Can you copy the data below word for word, leaving out the pictures?

begin

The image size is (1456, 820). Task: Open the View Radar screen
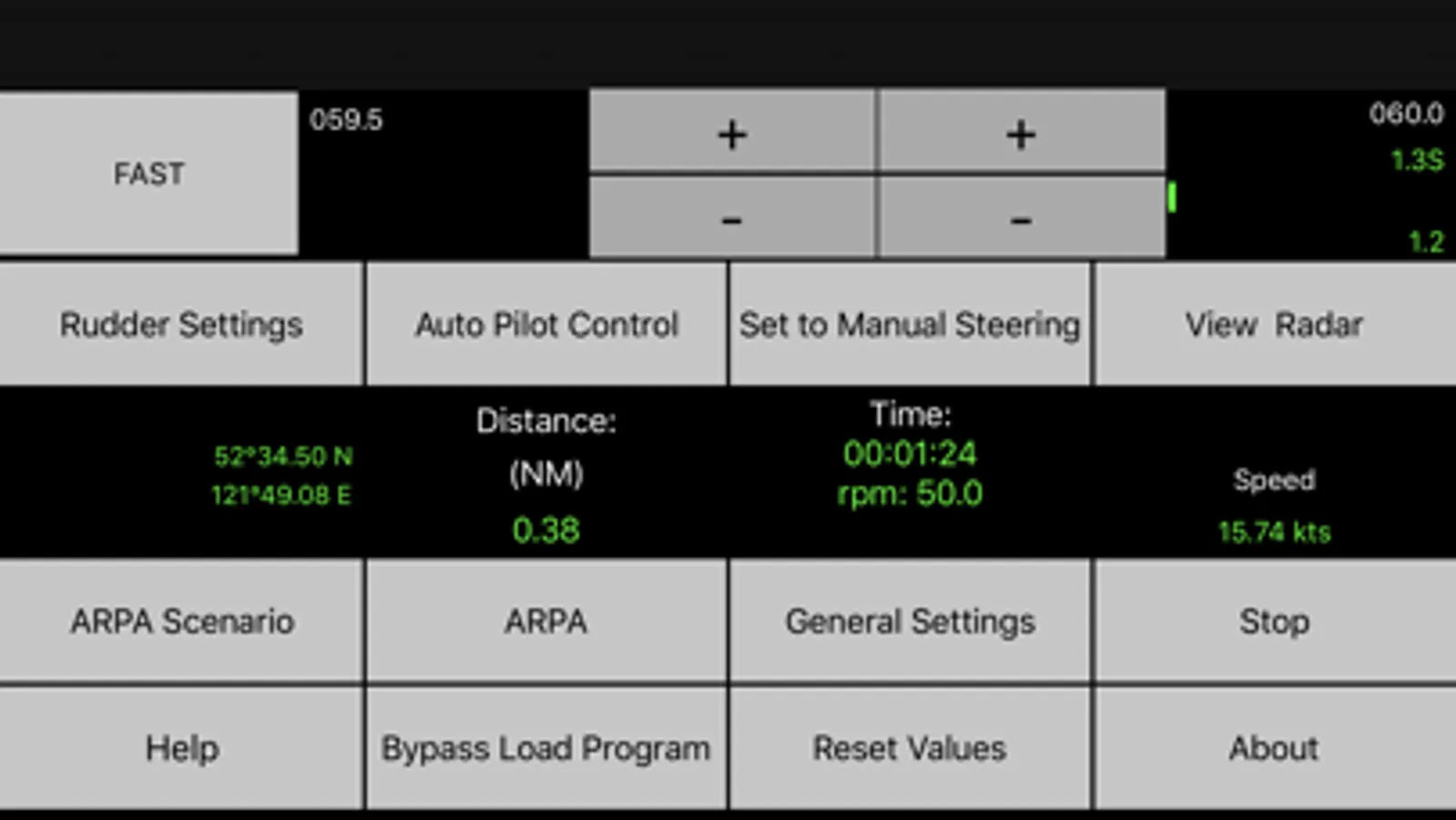click(1275, 323)
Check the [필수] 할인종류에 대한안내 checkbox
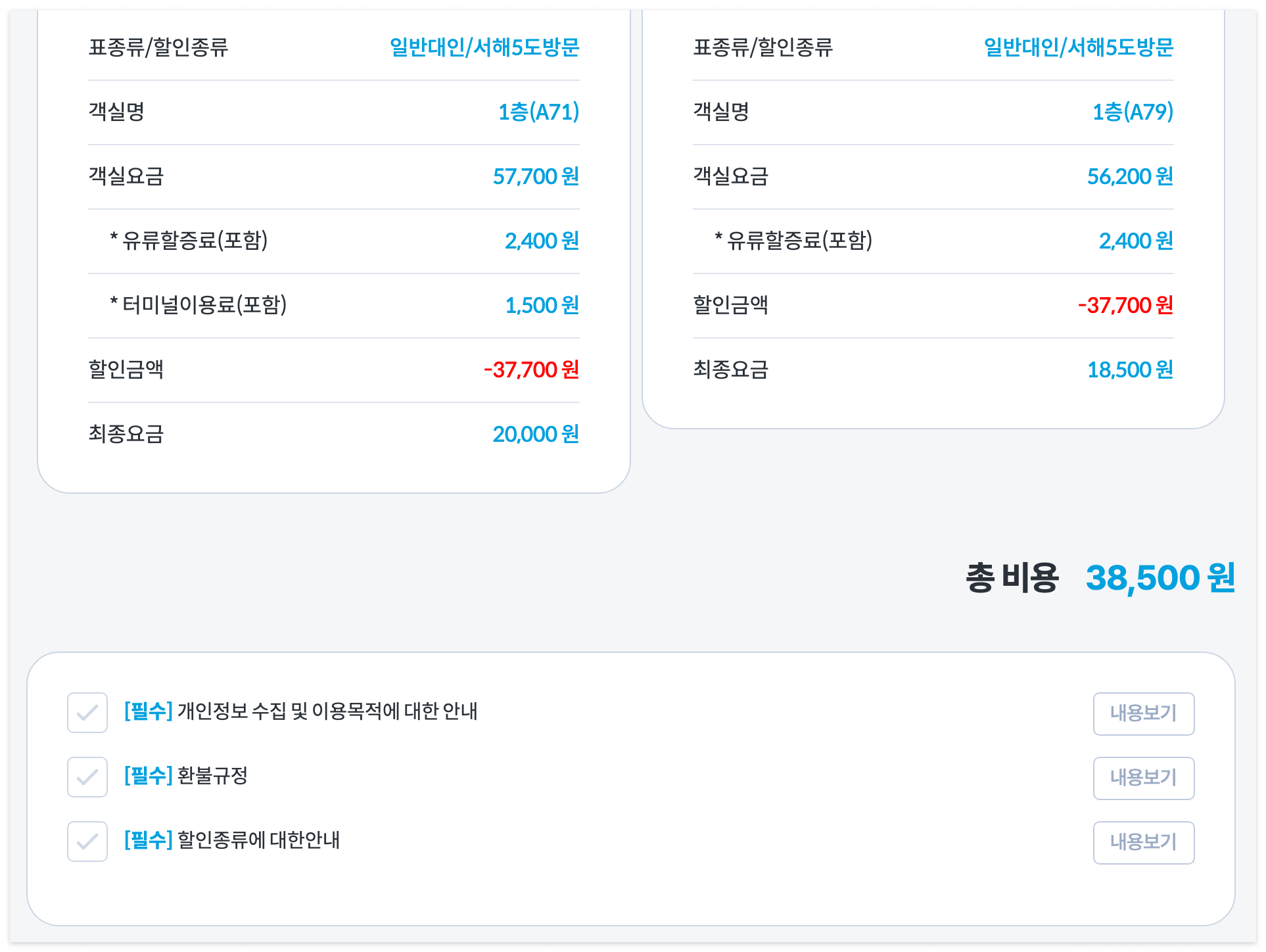The width and height of the screenshot is (1266, 952). point(87,842)
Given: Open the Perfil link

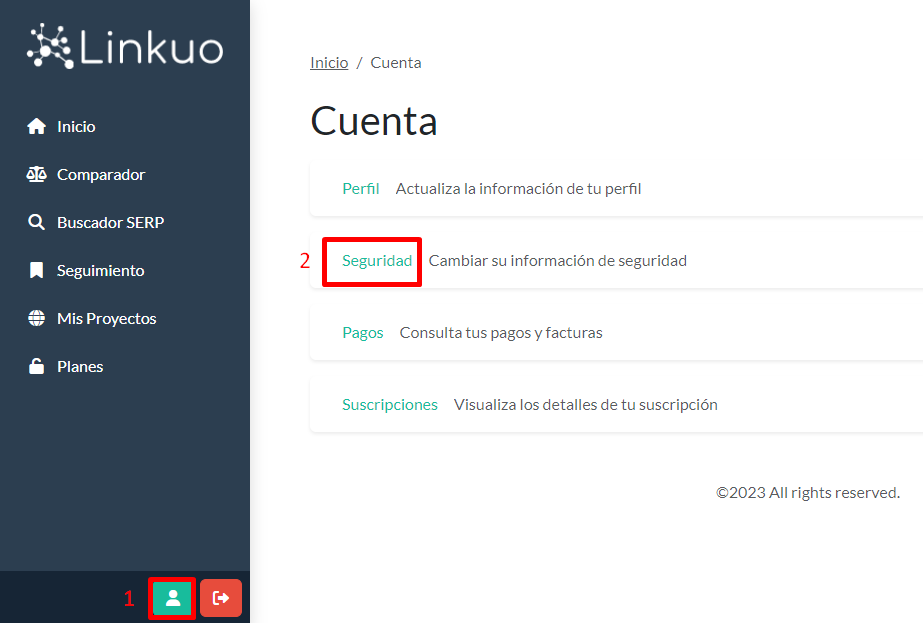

end

## TASK ANSWER:
The image size is (1456, 820). Task: Open the View Radar screen
click(1275, 323)
Check the [필수] 할인종류에 대한안내 checkbox
The width and height of the screenshot is (1266, 952). point(87,842)
Given: Open the Perfil link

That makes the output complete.